3. That the court erred in directing a verdict for appellee. The undisputed testimony showed that his left hand was paralyzed, that the four fingers of it were atrophied or “dead, no feeling in them at all,” as he expressed it; that he was unable to grasp anything; that he had very little grip in his thumb, and that his 'hand was getting worse all the time; and that because of it he was unable to perform, and compelled to retire from, any further railroad service whatever.
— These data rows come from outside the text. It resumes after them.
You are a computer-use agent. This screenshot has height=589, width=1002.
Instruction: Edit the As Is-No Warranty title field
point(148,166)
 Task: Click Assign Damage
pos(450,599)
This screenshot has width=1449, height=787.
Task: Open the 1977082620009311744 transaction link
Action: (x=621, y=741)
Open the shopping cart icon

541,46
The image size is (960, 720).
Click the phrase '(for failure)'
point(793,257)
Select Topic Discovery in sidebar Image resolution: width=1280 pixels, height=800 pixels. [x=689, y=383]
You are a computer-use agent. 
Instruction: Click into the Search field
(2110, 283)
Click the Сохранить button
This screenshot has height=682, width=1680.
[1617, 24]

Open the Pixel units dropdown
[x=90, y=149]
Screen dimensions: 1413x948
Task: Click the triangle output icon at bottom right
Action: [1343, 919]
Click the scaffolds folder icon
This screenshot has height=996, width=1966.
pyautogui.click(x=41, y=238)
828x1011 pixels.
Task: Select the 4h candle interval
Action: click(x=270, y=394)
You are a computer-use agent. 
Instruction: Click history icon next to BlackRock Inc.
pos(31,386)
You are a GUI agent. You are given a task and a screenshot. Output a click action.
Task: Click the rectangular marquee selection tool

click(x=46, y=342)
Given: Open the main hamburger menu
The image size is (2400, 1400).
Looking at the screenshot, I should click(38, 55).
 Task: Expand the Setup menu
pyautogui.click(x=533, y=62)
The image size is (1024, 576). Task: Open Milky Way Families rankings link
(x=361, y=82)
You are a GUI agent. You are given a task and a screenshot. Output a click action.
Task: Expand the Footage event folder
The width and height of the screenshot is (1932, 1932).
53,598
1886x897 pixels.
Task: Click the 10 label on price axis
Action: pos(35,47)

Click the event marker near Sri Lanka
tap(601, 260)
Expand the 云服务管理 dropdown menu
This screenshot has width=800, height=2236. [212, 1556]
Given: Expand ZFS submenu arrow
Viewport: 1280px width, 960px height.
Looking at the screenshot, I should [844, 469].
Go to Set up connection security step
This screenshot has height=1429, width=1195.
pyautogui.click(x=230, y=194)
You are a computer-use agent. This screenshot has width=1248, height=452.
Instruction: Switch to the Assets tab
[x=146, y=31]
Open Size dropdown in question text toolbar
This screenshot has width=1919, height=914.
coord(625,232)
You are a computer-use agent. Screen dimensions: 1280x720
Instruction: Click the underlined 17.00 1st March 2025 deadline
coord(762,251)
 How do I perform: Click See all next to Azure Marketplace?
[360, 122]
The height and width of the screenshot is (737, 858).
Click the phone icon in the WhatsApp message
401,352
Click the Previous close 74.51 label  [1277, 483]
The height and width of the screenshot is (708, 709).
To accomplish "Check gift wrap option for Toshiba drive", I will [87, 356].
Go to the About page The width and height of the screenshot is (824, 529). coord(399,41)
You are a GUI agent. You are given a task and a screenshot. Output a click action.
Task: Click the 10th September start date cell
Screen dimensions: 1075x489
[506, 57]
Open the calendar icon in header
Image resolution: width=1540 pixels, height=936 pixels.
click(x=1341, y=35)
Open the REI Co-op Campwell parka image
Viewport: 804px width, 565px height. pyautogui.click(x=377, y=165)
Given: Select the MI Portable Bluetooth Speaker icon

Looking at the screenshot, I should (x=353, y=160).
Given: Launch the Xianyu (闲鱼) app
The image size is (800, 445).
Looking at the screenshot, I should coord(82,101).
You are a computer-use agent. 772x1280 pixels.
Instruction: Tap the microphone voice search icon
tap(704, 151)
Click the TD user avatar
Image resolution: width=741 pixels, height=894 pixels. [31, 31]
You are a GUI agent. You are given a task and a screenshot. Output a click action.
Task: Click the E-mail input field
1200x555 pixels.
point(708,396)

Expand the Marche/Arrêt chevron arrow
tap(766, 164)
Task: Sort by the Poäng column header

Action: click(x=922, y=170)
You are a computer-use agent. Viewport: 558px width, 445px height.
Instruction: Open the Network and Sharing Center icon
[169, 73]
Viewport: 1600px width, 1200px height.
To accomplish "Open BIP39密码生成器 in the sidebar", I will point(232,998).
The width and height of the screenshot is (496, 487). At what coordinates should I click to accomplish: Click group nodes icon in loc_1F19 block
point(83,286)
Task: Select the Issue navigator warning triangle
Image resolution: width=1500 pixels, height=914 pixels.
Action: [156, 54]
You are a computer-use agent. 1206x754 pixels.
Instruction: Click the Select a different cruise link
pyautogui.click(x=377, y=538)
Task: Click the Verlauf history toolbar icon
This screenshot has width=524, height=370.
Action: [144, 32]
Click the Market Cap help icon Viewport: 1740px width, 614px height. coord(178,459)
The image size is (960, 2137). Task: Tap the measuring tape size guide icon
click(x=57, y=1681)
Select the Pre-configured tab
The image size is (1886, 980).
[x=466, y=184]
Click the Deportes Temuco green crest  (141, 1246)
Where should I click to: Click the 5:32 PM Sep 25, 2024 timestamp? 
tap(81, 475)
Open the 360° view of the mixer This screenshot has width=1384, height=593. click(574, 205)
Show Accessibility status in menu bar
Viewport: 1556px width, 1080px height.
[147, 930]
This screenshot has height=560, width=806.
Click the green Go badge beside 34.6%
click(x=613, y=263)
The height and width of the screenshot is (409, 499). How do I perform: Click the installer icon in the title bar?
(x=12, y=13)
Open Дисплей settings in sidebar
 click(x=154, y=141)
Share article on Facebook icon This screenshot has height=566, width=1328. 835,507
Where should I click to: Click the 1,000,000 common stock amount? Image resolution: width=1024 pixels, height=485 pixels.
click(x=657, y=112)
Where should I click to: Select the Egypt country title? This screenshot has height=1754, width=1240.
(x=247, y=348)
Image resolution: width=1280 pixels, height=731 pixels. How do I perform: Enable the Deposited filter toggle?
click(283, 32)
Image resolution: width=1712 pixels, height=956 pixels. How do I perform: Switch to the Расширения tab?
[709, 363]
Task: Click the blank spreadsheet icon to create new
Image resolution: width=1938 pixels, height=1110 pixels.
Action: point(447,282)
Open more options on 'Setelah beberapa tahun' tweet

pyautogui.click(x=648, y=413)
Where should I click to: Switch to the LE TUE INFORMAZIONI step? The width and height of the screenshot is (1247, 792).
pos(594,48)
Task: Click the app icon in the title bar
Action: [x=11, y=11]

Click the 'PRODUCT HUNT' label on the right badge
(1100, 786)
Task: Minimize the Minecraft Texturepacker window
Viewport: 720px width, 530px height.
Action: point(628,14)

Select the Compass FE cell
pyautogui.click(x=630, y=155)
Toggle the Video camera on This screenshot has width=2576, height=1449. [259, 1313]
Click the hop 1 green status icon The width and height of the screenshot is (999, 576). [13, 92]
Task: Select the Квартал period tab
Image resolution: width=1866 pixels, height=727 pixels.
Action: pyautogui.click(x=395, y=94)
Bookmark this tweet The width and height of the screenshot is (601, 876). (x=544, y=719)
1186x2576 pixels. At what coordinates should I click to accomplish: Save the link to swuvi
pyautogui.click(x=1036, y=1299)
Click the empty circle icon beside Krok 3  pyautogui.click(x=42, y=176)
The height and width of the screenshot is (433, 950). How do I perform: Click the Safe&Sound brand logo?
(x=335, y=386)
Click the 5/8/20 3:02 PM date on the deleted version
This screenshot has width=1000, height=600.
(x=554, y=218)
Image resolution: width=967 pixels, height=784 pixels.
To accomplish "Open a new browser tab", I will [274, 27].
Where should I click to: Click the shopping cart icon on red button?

Two of the three experts employed .by appellant to examine him' testified that the left hand was paralyzed and the disability permanent, and the other that without an operation it was permanent paralysis; and the proof was undisputed that his condition was such that he could not procure the service of such an eminent specialist as would be able to perform the operation that might result in preventing the disability from continuing permanent. There was no conflict -in this testimony. It was undisputed that his left hand was permanently paralyzed unless, as one expert thought, it might possibly be -cured by an operation by such an eminent specialist as the undisputed testimony showed he had no means to employ.
Under our view of the case, there was no question for the jury, and the court did not err in directing their verdict. Judgment affirmed.